Marine Diesel Engines – Oil Fuel Tax Alarm May Hasten LNG Progress

By George Backwell at December 18, 2011 02:17
Filed Under: General

The international maritime sector is prime candidate to take the hit of a tax on shipping bunkers, analysts are convinced, after recent U.N. Climate Change talks in Durban agreed the design of a 'Global Climate Fund' to channel up to $100 billion a year to compensate poorer nations whilst leaving open the question of where the money would be coming from. Oxfam and green group WWF tabled a Durban motion calling for a carbon levy of  a massive $25 per tonne oil bunker tax but failed to obtain a consensus, nevertheless firing a warning shot across the industry’s bows. Latest news of advancements in the LNG fuel project for diesel engines, and a bullish forecast for future growth in LNG take-up follows below.
 
LNG Supply Side Developments

World-wide expansion plans for new LNG bunker station are reported by Zeus Intelligence listing in the past week supply proposals in such varied locations as on the Yangtze River; Port Fourcheon, Louisiana; Trinidad in the West Indies, and at Dubai in the Middle East.
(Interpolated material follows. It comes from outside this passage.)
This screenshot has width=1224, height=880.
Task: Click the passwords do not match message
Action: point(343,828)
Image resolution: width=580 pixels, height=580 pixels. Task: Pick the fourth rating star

Zeus says proposals are tabled for LNG bunkering stations in Singapore, Quebec, and New York.

News of significant LNG supply developments came from Europe as Gasnor of Norway announced last month an agreement with port operators (subject to approval by the local government administration) to supply LNG bunkering facilities at the German Port of Brunsbüttel, crucially situated within the IMO Emission Control Area at the Kiel Canal gateway between the North Sea and the Baltic.

LNG Fuel Tank Aboard MF Boknafjord: Photo courtesy of Multi Maritime Ship Design & Engineering

New LNG Fuelled Ships

A couple of examples from Europe point up the growing interest in LNG fuelled ships: Nor Lines has contracted with Tsuji Heavy Industries to build two LNG fuelled multi-purpose, 5,000 dwt cargo vessels for delivery in time to comply with stringent ECA emission regulations that are due to take effect in 2015. Reportedly these two ships would take advantage of the new LNG bunkering station at Brunsbüttel.

Another Norwegian operator, Fjord1 named its sixth LNG powered ferry MF Boknafjord (incidentally the world’s largest powered by gas) on Friday last after delivery by Fiskerstrand BLRT AS, to serve the Arsvågen-Mortavika route on the country’s Boknafjord.

Forecast of Increase in Future LNG Fuel Uptake

Research by MEC Intelligence estimates that the present day hundred or so vessels of the world’s merchant fleet using LNG to fuel either single or dual-fuel engines could increase to number nearly ten-thousand ships  by year 2020.

Subject to the anticipated development of infrastructure and IMO ratifications the MEC report expects the LNG fuelled  fleet to number a thousand by 2015 but pick up rapidly to grow up to ten times in the subsequent five years as the technology, infrastructure, and economics stack equivocally in favour of LNG fuelled ships.